Probably lines like “What do you want” or “What are you trying to do,” but however they were shouted, they wouldn’t sound vicious enough.
So Wen Chengye needed to think through his lines, and Lin Wanxing was waiting.
“What do you mean?”
Finally, Wen Chengye’s cold voice sounded.
Lin Wanxing savored this sentence and thought Wen Chengye was quite clever.
But she didn’t engage in any perfunctory exchanges with Wen Chengye, instead going straight to the point, “It’s like this—I checked your math exam paper from this monthly test.

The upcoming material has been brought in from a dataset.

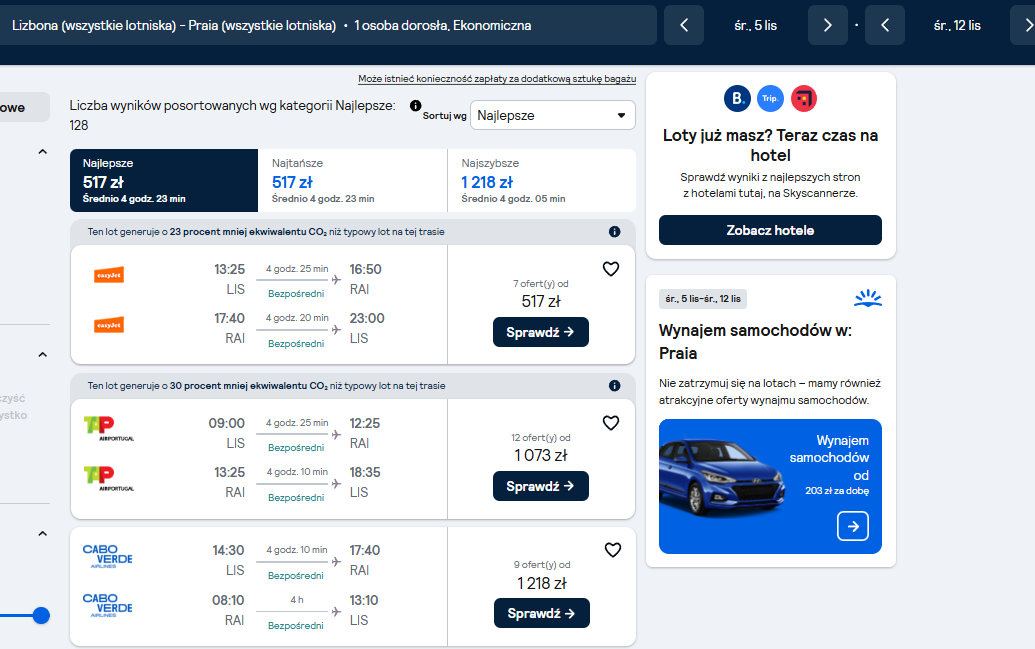Screen dimensions: 1035x649
Task: Go to next departure date after 5 lis
Action: point(828,25)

Questions 19 and 20 had their correct answers printed in reverse, and your answer sheet had the same reversed answers.”
“Teacher, I worked it out on scratch paper, and when I copied it to the answer sheet, I just happened to transpose them,” Wen Chengye said.
“Yes, I guessed you’d use that reason,” Lin Wanxing twirled the ballpoint pen in her hand and patiently guided Wen Chengye. “But I called you here to hear the truth.”
“I didn’t cheat,” Wen Chengye repeated. “I just wrote the answers in reverse.”
Lin Wanxing stared at the student’s eyes and smiled slightly.
She lowered her head, flipped to a page in her notebook, and drew a screenshot by hand.
And wrote
As shown, square ABCD is on a plane perpendicular to the plane of quadrilateral ABEF, triangle ABE is an isosceles right triangle, AB=AE, FA=FE⊥AEF=45°
1. Prove that EF is parallel to plane BCE;
2. Suppose the midpoints of line segments CD and AE are P and M respectively, proving PM is parallel to plane BCE
3. Find the size of the dihedral angle F-BD-A.
After writing the question, she stopped and pushed her notebook in front of Wen Chengye, rotating it 360 degrees. Finally, she placed her ballpoint pen in front of Wen Chengye’s fingers.
Wen Chengye raised his eyelids.
“Then solve this problem,” Lin Wanxing said.
“Why should I solve a problem you’ve given me?”
“This isn’t a problem I created,” Lin Wanxing said calmly. “This is one of the geometry problems you ‘transposed incorrectly.'”
Hearing this, Wen Chengye’s gaze froze slightly.
He looked down for a while, then obediently picked up the pen and pressed the button.
Just as he was about to write, he suddenly released his hand.
The ballpoint pen slipped through his fingers and fell to the ground with a “plop.”
Wen Chengye raised his foot and stepped on the pen.
The plastic made a teeth-grinding creak against the floor.
“Sorry, teacher, I dropped the pen,” Wen Chengye said.
Lin Wanxing said seriously, “Wen Chengye, this level won’t provoke me. I could easily take you to the Academic Affairs Office and place a blank exam identical to your last monthly test in front of you. You would have one and only one pen. At that time, would you throw away the pen like you’re doing now?”
Wen Chengye still looked at her. The mockery in the young man’s eyes had faded, but he wasn’t at the point of bewilderment yet.
The timeline continued slowly forward. The laughter of students on the playground sounded distant, as if in another space.
The equipment room was especially cold and quiet.
“Then why don’t you do that?” Wen Chengye asked in return.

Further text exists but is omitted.